I then used CoPilot to come up with a node.js script to break up the lines and do counts by subproject in the monorepo:)

const fs = require('fs');
const readline = require('readline');

// Create a read stream for raw.txt
const fileStream = fs.createReadStream('raw.txt');

// Create an interface to read the file line by line
const rl = readline.createInterface({
  input: fileStream,
  crlfDelay: Infinity
});

// Initialize the counts and totalCounts objects
const counts = {};
const totalCounts = {};

// Process each line
rl.on('line', (line) => {
  // Split the line on whitespace
  const sections = line.split(/\s+/);

  const regex = /\.\/([^\/]+\/[^\/]+)\//;
  const match = sections[0].match(regex);

  if (!match) {
    console.log(`NO MATCH FOR ${line}\n`);
    return;
  }

  const appOrLib = match[1];

  const offset = sections.findIndex(section => section.startsWith('eslint-disable'));

  if (offset === -1) {
    console.log(`NO MATCH FOR ${line}\n`);
  } else {
    // Join the remaining parts on " ", ignoring "*/"
    const remainingParts = sections.slice(offset + 1).filter(part => part !== '*/');
    const joinedParts = remainingParts.join(' ');

    // Split each remaining part on "," and treat them separately
    const finalParts = joinedParts.split(',').map(part => part.trim());

    // Initialize the appOrLib object if it doesn't exist
    if (!counts[appOrLib]) {
      counts[appOrLib] = {};
      totalCounts[appOrLib] = 0;
    }

    finalParts.forEach(part => {
      const key = part || '[EMPTY]';
      if (!counts[appOrLib][key]) {
        counts[appOrLib][key] = 0;
      }
      counts[appOrLib][key]++;
      totalCounts[appOrLib]++;
    });
  }
});

// Print the counts object when done
rl.on('close', () => {
  for (const appOrLib in counts) {
    console.log(`${appOrLib}: ${totalCounts[appOrLib]}`);
    const sortedKeys = Object.keys(counts[appOrLib]).sort((a, b) => counts[appOrLib][b] - counts[appOrLib][a]);
    sortedKeys.forEach(key => {
      console.log(`\t${key}: ${counts[appOrLib][key]}`);
    });
  }
});

Thursday, January 2, 2025

thumbs way up

When you enjoy thinking about UI/UX, it's fun and instructive to see evolutions in products you use every day, and think about what their designers were trying to accomplish, and what you might think they could do better.
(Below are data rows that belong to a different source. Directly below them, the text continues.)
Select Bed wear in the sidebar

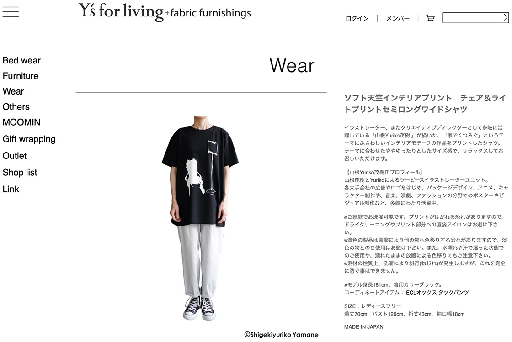[21, 61]
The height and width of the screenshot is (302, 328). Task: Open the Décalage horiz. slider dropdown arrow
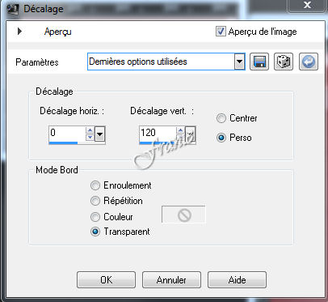click(x=99, y=134)
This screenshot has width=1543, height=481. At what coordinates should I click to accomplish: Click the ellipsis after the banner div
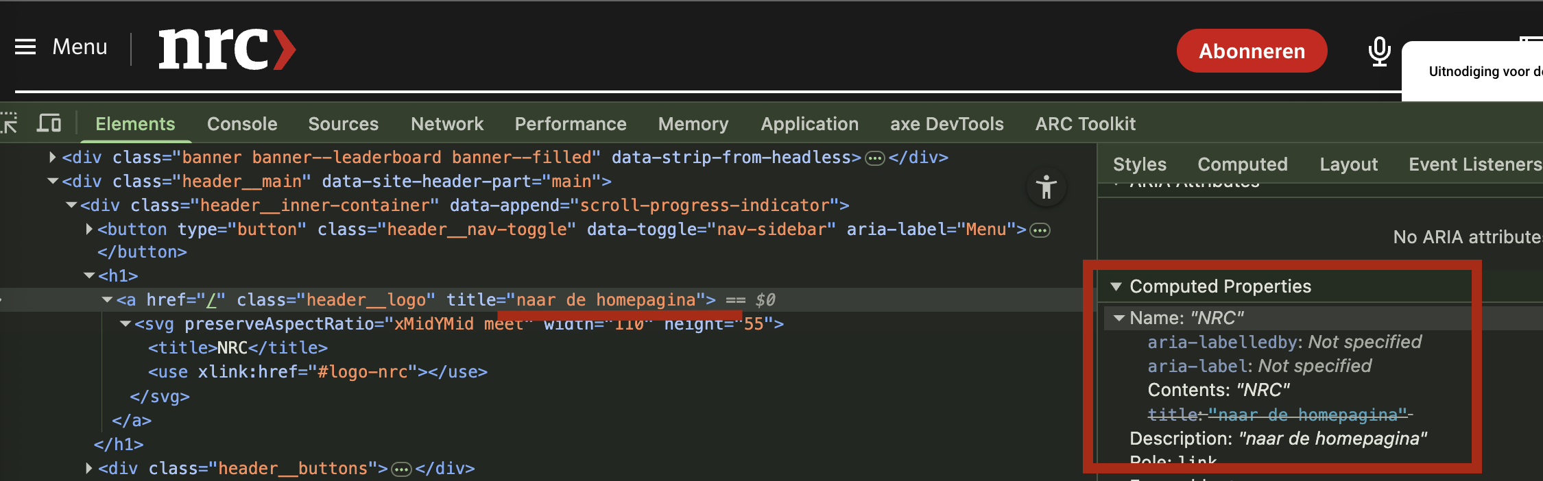click(x=874, y=158)
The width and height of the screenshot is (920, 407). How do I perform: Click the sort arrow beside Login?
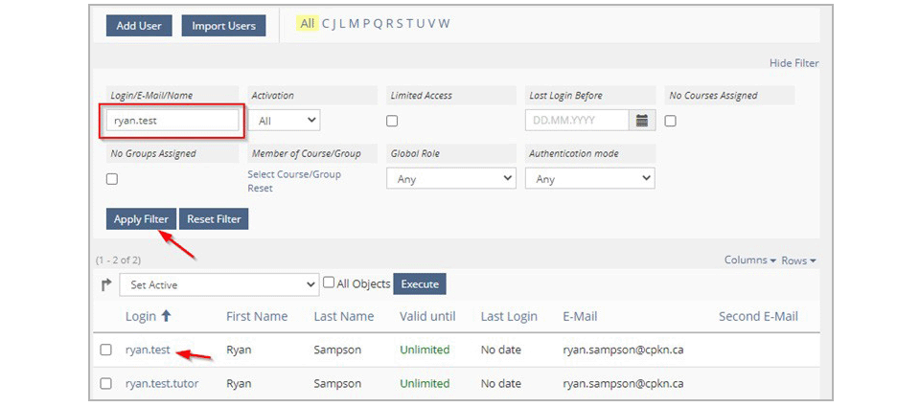[x=166, y=316]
So in FB Messenger, they recently changed the "send message" button - I believe that previously it was inactive until you typed some message content. Now it's a "thumbs up" button when the message body is empty, which sends a big thumbs up (btw, isn't that a rude gesture in some cultures? I was just googling to see if FB uses anything different elsewhere...)

So I noticed this on accident, when I see I had sent a big thumbs up between 2 of my own messages... (I quote "The Tao of Programming": "A program should follow the 'Law of Least Astonishment'. What is this law? It is simply that the program should always respond to the user in the way that astonishes him least.")

So, on the one hand, I could see that an easy general "OK" response is potentially useful, and a little easier to get to here than the usual "reaction" picker for previous messages. On the other hand... it seems weird to just make that the default message - especially to ones own messages. When you accidentally send one against your own message, it seems weirdly insecure or self-aggrandizing.

I wonder if they considered changing the "just send a thumbs up" function to activate only after the other person has written something back? That seems like a more useful scenario. But I guess would make the UI even more chaotic and unpredictable.